Cette confession faite, Ellen Johnson-Sirleaf, si elle était sacrée, devrait hâter le pas pour rattraper le retard accusé par le Liberia sur les chemins de la paix, de la réconciliation et... du développement. Certes, le sous-sol libérien, à l’instar de ceux de la Guinée et de la République démocratique du Congo (RDC), est un scandale géologique où foisonnent or, diamant, bauxite, baryte, mais encore faut-il résister aux prédateurs orientaux et occidentaux qui ont déjà investi les plantations d’hévéa, de cacao, de café et de teck ! La bonne gouvernance ne lui est pas étrangère et, femme, elle devrait faire preuve de la rigueur dans la gestion financière reconnue à l’autre moitié du ciel. Pour stabiliser son régime et reconstruire sa mère patrie, elle pourrait bénéficier des conseils de son homologue et ancien collègue du PNUD, Ahmed Tejan Kabbah de la Sierra-Leone, qui a, lui aussi, hérité d’une guerre civile atroce.

A 67 ans, Ellen Johnson-Sirleaf a certainement l’âme, le cœur et l’amour d’une grand-mère pour ses fils et petits-fils, pour se dévouer à la noble cause qu’elle défend depuis la nuit des temps. Osons espérer que la paix revenue au Liberia sera contagieuse pour toute la sous-région ouest-africaine et que bien de mères et sœurs sauront s’engouffrer dans la voie ouverte par Mamie Ellen, qui tend déjà la main aux anciennes factions rebelles et aux enfants soldats des rues de Monrovia.
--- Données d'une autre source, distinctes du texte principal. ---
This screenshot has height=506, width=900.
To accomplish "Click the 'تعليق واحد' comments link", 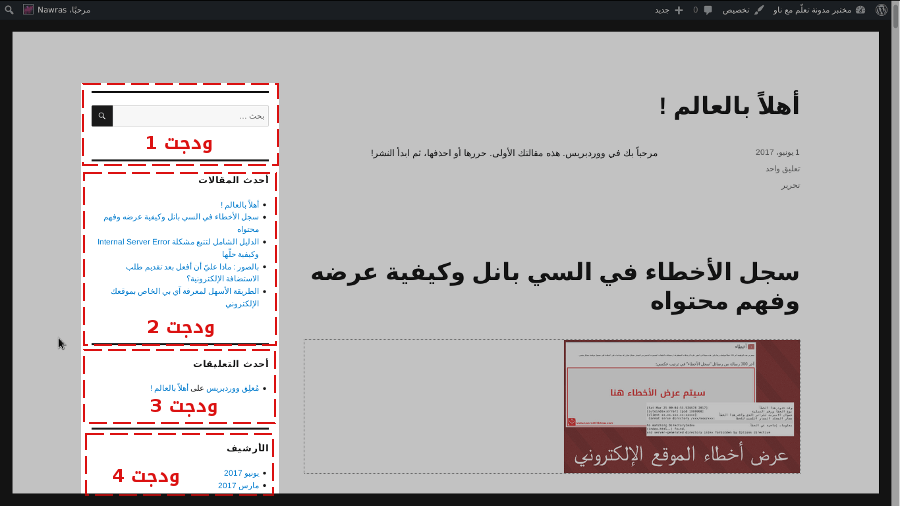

Et pour leur dire qu’elle a l’onction de l’Organisation des Nations unies (ONU), le Conseil de sécurité a autorisé dès vendredi les casques bleus déployés au Liberia à appréhender le fauteur de troubles et de guerres, Charles G. Taylor, s’il rentre dans son pays. Question certainement de calmer l’intransigeance des uns et la témérité des autres, pour permettre au Liberia de renaître de ses cendres. Un message qui devrait sonner fort aux oreilles de Georges Weah qui n’a aucun intérêt à jouer le mauvais perdant, mais plutôt à conserver l’estime, le respect et les éloges dont il a été l’objet de par le passé dans les stades d’ici et d’ailleurs.